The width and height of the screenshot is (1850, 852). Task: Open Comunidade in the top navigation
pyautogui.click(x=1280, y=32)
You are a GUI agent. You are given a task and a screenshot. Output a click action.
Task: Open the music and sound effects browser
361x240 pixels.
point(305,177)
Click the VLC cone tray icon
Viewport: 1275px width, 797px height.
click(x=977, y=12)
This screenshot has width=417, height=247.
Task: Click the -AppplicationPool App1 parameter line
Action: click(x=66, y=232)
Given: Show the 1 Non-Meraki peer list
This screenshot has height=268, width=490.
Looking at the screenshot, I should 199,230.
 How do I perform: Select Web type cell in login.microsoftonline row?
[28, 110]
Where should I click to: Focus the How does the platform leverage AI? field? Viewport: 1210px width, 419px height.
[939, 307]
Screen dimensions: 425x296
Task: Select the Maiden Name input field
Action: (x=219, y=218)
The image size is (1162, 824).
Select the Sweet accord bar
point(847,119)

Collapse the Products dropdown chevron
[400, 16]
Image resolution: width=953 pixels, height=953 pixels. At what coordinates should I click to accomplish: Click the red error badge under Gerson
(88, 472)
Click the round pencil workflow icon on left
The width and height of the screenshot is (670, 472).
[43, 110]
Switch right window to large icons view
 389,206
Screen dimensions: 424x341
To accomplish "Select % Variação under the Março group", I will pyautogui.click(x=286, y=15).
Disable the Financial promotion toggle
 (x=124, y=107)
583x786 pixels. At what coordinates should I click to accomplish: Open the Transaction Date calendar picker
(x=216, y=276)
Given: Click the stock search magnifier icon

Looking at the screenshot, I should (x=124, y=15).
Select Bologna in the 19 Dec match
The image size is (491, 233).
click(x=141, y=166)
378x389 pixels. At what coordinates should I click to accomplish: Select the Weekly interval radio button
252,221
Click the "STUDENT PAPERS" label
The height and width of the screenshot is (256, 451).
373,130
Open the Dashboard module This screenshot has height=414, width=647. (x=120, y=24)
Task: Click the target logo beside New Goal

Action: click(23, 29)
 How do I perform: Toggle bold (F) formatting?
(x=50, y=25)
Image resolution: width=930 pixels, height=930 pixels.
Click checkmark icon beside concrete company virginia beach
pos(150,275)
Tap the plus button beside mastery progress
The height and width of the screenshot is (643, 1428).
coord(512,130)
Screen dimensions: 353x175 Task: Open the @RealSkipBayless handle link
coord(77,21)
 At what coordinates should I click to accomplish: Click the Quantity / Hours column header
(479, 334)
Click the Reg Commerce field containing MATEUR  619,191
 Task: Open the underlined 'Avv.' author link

▬▬▬▬▬▬

▶ Problem statement: Every line of the material should come back unchanged.

▶ Task answer:
The width and height of the screenshot is (1850, 852). Task: Open Comunidade in the top navigation
pyautogui.click(x=1280, y=32)
You are a GUI agent. You are given a task and a screenshot. Output a click action.
Task: Open the music and sound effects browser
361x240 pixels.
point(305,177)
Click the VLC cone tray icon
Viewport: 1275px width, 797px height.
click(x=977, y=12)
This screenshot has width=417, height=247.
Task: Click the -AppplicationPool App1 parameter line
Action: click(x=66, y=232)
Given: Show the 1 Non-Meraki peer list
This screenshot has height=268, width=490.
Looking at the screenshot, I should 199,230.
 How do I perform: Select Web type cell in login.microsoftonline row?
[28, 110]
Where should I click to: Focus the How does the platform leverage AI? field? Viewport: 1210px width, 419px height.
[939, 307]
Screen dimensions: 425x296
Task: Select the Maiden Name input field
Action: (x=219, y=218)
The image size is (1162, 824).
Select the Sweet accord bar
point(847,119)

Collapse the Products dropdown chevron
[400, 16]
Image resolution: width=953 pixels, height=953 pixels. At what coordinates should I click to accomplish: Click the red error badge under Gerson
(88, 472)
Click the round pencil workflow icon on left
The width and height of the screenshot is (670, 472).
[43, 110]
Switch right window to large icons view
 389,206
Screen dimensions: 424x341
To accomplish "Select % Variação under the Março group", I will pyautogui.click(x=286, y=15).
Disable the Financial promotion toggle
 (x=124, y=107)
583x786 pixels. At what coordinates should I click to accomplish: Open the Transaction Date calendar picker
(x=216, y=276)
Given: Click the stock search magnifier icon

Looking at the screenshot, I should (x=124, y=15).
Select Bologna in the 19 Dec match
The image size is (491, 233).
click(x=141, y=166)
378x389 pixels. At what coordinates should I click to accomplish: Select the Weekly interval radio button
252,221
Click the "STUDENT PAPERS" label
The height and width of the screenshot is (256, 451).
373,130
Open the Dashboard module This screenshot has height=414, width=647. (x=120, y=24)
Task: Click the target logo beside New Goal

Action: click(23, 29)
 How do I perform: Toggle bold (F) formatting?
(x=50, y=25)
Image resolution: width=930 pixels, height=930 pixels.
Click checkmark icon beside concrete company virginia beach
pos(150,275)
Tap the plus button beside mastery progress
The height and width of the screenshot is (643, 1428).
coord(512,130)
Screen dimensions: 353x175 Task: Open the @RealSkipBayless handle link
coord(77,21)
 At what coordinates should I click to accomplish: Click the Quantity / Hours column header
(479, 334)
Click the Reg Commerce field containing MATEUR  619,191
 Task: Open the underlined 'Avv.' author link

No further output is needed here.